(Beginning of Document section)

Published in The Wall Street Journal, May 20, 2009
Republican congressional leaders are finally offering a clear alternative to the health-reform plans being developed by the White House and Democrats in Congress. The goals and the rhetoric of both sides are remarkably similar: cover the uninsured, allow people to keep the coverage they have, provide more choices of affordable health insurance, and rein in health costs. But their policy prescriptions are remarkably different.
Democrats are uniting around proposals to vastly expand federal regulation of health insurance, require everyone to have coverage, and compel employers to provide federally prescribed insurance or pay a new tax. A new Medicare-like insurance plan is still being debated, but even if it doesn't make the cut, Congress could regulate its way to a government-dominated market.
Four Republicans in Congress — Sens. Tom Coburn (Oklahoma) and Richard Burr (North Carolina) and Reps. Paul Ryan (Wisconsin) and Devin Nunes (California) — will today introduce a bill that moves away from federal centralization. Aptly called the Patients' Choice Act, it provides a path to universal coverage by redirecting current subsidies for health insurance to individuals. It also provides a new safety net that guarantees access to insurance for those with pre-existing conditions.
The nexus of their plan is redirecting the $300 billion annual tax subsidy for employment-based health insurance to individuals in the form of refundable, advanceable tax credits. Families would get $5,700 a year and individuals $2,300 to buy insurance and invest in Health Savings Accounts.
Low-income Americans would get a supplemental debit card of up to $5,000 to help them purchase insurance and pay out-of-pocket costs. They would have an incentive to spend wisely since up to one-fourth of any unspent money in the accounts could be rolled over to the next year. The combination of the refundable tax credit and debit card gives lower-income Americans a way out of the Medicaid ghetto so they can have the dignity of private insurance.
The great majority of Americans with job-based health insurance would see little more than a bookkeeping change with the Patients' Choice plan. But implicit in the policy is the acknowledgment that our system of tying health insurance to the workplace is not working for upwards of 45 million uninsured Americans.
That's a pivotal point in the fight over reform: Will the next health-reform bill lock in a system of job-based health insurance or allow more individual choice and portability to fit a 21st century work force?
Democrats are fretting over how to pay for their plans, which early estimates peg at $1.5 trillion or more over 10 years. Economists at a recent Senate Finance Committee roundtable unanimously supported limiting the virtually invisible $300 billion tax subsidy that workers receive when they get health insurance through their employers. Even Senate Finance Chairman Max Baucus (D., Mont.) said he feels like Willie Sutton: Congress must look at redirecting at least some of this huge subsidy because "that's where the money is."
This is the same proposal John McCain was criticized for during the 2008 presidential campaign. Television ads by the Obama campaign pounded him for "taxing your health insurance."

(End of Document section)
(Beginning of Extracted material)

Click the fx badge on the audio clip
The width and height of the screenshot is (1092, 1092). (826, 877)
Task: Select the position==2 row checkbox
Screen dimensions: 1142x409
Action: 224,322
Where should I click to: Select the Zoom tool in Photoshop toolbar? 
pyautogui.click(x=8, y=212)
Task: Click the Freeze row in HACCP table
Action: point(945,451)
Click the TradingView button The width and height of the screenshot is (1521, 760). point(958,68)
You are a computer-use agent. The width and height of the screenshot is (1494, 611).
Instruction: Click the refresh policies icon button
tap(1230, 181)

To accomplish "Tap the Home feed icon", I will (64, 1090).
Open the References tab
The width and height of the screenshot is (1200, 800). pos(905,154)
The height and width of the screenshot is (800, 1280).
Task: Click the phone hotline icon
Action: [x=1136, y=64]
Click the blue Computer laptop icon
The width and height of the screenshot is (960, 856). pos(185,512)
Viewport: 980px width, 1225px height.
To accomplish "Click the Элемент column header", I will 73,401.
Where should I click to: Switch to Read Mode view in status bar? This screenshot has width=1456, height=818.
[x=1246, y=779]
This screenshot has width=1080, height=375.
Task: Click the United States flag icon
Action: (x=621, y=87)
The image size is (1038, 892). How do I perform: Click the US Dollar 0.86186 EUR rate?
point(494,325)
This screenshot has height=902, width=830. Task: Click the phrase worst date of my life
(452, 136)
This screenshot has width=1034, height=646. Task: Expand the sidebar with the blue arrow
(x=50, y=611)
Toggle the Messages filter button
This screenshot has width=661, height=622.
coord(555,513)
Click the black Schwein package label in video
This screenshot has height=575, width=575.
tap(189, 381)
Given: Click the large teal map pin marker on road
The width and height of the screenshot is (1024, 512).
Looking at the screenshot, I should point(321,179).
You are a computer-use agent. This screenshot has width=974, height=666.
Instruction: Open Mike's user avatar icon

(End of Extracted material)

Work request: Duplicate, word for word, the stretch of the health-reform article above from "Democrats are uniting" through "a government-dominated market.".

Exercise response:
Democrats are uniting around proposals to vastly expand federal regulation of health insurance, require everyone to have coverage, and compel employers to provide federally prescribed insurance or pay a new tax. A new Medicare-like insurance plan is still being debated, but even if it doesn't make the cut, Congress could regulate its way to a government-dominated market.